━━ Supplied data

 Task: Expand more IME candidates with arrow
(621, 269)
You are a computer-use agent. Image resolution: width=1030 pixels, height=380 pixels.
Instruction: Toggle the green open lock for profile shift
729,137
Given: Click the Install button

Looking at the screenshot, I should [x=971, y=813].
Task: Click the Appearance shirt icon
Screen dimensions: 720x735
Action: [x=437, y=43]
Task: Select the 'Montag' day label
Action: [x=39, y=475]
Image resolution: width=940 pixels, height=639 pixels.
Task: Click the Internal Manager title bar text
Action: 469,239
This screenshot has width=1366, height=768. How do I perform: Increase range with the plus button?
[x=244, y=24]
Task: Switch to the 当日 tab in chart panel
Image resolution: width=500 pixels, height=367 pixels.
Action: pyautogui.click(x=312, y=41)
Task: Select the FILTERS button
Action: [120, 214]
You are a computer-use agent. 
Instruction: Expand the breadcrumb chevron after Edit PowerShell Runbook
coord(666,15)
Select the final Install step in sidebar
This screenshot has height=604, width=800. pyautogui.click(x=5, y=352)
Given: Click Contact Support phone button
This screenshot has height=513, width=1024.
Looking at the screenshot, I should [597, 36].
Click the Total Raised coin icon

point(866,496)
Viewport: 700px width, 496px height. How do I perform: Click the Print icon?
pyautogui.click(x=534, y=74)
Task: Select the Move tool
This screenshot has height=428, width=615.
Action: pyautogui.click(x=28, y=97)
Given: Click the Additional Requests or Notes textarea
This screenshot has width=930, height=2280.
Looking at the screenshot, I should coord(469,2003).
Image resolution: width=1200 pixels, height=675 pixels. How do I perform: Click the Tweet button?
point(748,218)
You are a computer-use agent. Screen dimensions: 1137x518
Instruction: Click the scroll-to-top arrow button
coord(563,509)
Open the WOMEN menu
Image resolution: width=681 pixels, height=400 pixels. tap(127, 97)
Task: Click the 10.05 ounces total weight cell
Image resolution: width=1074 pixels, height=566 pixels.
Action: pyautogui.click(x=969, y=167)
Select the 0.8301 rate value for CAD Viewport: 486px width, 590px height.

━━━━

_Exercise directions_
Every line in the data that holds the string "computer" should be returned.

_Answer space_
You are a computer-use agent. Image resolution: width=1030 pixels, height=380 pixels.
You are a computer-use agent. 
You are a computer-use agent. Screen dimensions: 1137x518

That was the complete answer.